Dit oordeel geeft geen blijk van een onjuiste rechtsopvatting en is niet onbegrijpelijk. Het middel is daarom ongegrond.
6. Slotsom en afdoening
Het vorenstaande betekent dat het arrest van het hof in de zaak 105.005.453/01 niet in stand kan blijven en dat het beroep, voor zover betrekking hebbend op de zaak 200.012.026/01, moet worden verworpen.

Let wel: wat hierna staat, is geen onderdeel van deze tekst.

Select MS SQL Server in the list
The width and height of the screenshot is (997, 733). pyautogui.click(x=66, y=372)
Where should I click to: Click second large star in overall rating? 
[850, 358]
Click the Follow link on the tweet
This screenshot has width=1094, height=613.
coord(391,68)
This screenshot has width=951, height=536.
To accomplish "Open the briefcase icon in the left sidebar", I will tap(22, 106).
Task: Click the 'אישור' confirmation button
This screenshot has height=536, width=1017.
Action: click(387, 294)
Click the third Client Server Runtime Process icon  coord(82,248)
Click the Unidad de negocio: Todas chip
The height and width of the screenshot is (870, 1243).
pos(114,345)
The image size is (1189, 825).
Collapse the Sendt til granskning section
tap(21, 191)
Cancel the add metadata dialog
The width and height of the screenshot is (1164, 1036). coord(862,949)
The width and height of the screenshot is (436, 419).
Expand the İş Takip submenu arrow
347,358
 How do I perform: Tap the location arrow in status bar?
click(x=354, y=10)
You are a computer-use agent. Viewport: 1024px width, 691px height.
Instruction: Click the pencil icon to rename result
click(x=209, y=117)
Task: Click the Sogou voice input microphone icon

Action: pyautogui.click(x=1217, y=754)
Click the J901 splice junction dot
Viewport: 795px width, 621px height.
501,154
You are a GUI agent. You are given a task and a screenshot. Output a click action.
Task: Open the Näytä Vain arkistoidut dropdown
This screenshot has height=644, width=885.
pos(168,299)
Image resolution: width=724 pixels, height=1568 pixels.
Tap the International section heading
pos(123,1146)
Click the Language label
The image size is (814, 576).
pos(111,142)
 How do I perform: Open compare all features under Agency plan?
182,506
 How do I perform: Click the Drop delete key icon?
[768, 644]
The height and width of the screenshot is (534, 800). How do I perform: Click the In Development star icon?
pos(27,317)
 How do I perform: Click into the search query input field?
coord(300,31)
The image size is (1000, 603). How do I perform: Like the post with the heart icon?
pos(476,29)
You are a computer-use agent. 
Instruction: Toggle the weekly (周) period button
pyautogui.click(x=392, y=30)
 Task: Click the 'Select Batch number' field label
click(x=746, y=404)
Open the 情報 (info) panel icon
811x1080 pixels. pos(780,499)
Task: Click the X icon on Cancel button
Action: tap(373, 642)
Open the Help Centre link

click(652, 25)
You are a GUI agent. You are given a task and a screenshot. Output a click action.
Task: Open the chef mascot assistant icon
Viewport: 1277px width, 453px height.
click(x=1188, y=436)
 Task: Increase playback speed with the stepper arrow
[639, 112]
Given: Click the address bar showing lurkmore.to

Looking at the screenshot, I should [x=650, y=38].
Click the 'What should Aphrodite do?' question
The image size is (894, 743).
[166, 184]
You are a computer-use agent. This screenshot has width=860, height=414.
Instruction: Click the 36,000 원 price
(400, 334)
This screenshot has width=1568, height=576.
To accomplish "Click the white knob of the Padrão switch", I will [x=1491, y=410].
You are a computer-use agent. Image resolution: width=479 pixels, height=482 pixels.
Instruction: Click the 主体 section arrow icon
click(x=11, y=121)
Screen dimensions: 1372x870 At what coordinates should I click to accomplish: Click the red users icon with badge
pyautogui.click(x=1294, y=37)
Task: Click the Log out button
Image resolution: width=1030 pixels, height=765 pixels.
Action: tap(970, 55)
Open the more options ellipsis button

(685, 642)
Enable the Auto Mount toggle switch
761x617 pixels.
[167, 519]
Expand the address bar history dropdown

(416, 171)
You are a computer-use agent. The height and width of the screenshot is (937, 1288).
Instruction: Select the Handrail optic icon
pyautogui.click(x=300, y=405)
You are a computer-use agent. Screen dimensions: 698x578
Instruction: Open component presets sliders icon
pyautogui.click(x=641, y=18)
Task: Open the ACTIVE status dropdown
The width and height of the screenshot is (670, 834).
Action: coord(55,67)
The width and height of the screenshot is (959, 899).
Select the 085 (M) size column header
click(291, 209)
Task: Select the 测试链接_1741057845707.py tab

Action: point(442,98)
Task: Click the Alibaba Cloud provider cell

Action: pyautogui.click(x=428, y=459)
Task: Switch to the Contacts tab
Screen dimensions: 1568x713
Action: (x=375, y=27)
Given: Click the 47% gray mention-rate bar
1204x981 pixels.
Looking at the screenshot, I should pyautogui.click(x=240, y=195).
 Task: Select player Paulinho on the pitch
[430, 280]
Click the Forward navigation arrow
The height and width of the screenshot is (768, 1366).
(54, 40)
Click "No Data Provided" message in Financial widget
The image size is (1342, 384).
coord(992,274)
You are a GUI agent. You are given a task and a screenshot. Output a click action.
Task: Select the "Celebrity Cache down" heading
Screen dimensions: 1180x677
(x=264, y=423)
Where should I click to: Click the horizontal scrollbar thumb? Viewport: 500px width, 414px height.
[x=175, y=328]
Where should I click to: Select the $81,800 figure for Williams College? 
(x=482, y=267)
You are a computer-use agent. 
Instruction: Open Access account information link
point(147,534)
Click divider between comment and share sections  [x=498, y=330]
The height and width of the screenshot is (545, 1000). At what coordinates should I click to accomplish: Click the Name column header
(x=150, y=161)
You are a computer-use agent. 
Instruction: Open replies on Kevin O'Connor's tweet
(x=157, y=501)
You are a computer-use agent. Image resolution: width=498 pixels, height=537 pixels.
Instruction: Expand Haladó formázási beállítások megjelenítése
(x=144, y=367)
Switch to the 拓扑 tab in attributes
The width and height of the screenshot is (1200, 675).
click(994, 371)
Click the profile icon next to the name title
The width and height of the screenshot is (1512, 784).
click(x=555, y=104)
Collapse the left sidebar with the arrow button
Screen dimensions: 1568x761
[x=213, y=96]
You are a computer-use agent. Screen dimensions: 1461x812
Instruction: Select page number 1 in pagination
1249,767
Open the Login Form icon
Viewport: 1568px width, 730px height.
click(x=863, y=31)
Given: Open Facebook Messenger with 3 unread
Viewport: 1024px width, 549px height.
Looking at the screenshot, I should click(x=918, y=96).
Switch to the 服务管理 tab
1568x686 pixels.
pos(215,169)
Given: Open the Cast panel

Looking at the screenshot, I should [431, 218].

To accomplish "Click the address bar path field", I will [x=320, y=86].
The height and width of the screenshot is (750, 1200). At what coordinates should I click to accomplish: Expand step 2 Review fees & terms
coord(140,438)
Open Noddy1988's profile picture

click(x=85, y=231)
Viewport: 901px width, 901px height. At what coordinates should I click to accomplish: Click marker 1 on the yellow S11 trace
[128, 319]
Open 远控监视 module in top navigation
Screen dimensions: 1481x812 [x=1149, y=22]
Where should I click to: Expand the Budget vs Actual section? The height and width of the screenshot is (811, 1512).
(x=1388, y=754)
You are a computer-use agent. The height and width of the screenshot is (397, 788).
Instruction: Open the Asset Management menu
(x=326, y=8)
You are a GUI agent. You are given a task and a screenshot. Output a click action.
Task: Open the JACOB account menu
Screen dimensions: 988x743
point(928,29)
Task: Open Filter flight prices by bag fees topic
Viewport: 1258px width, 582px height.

Gelet op de samenhang die tussen beide zaken bestaat, zal de Hoge Raad de zaak 105.005.453/01 terugwijzen naar het gerechtshof Den Haag.
7. Beslissing
De Hoge Raad:
vernietigt het arrest van het gerechtshof te 's-Gravenhage van 16 maart 2010 in de zaak 105.005.453/01;
verwerpt het beroep voor zover betrekking hebbend op zaak 200.012.026/01;
wijst de zaak 105.005.453/01 ter verdere behandeling en beslissing terug naar het gerechtshof Den Haag;
veroordeelt verzekeraars in de kosten van het geding in cassatie, tot op deze uitspraak aan de zijde van de erven [betrokkene 1] begroot op € 6.365,57 aan verschotten en € 2.600,-- voor salaris.
Dit arrest is gewezen door de vice-president E.J. Numann en de raadsheren M.A. Loth, G. Snijders, G. de Groot en M.V. Polak, en in het openbaar uitgesproken door de raadsheer M.A. Loth op 21 juni 2013.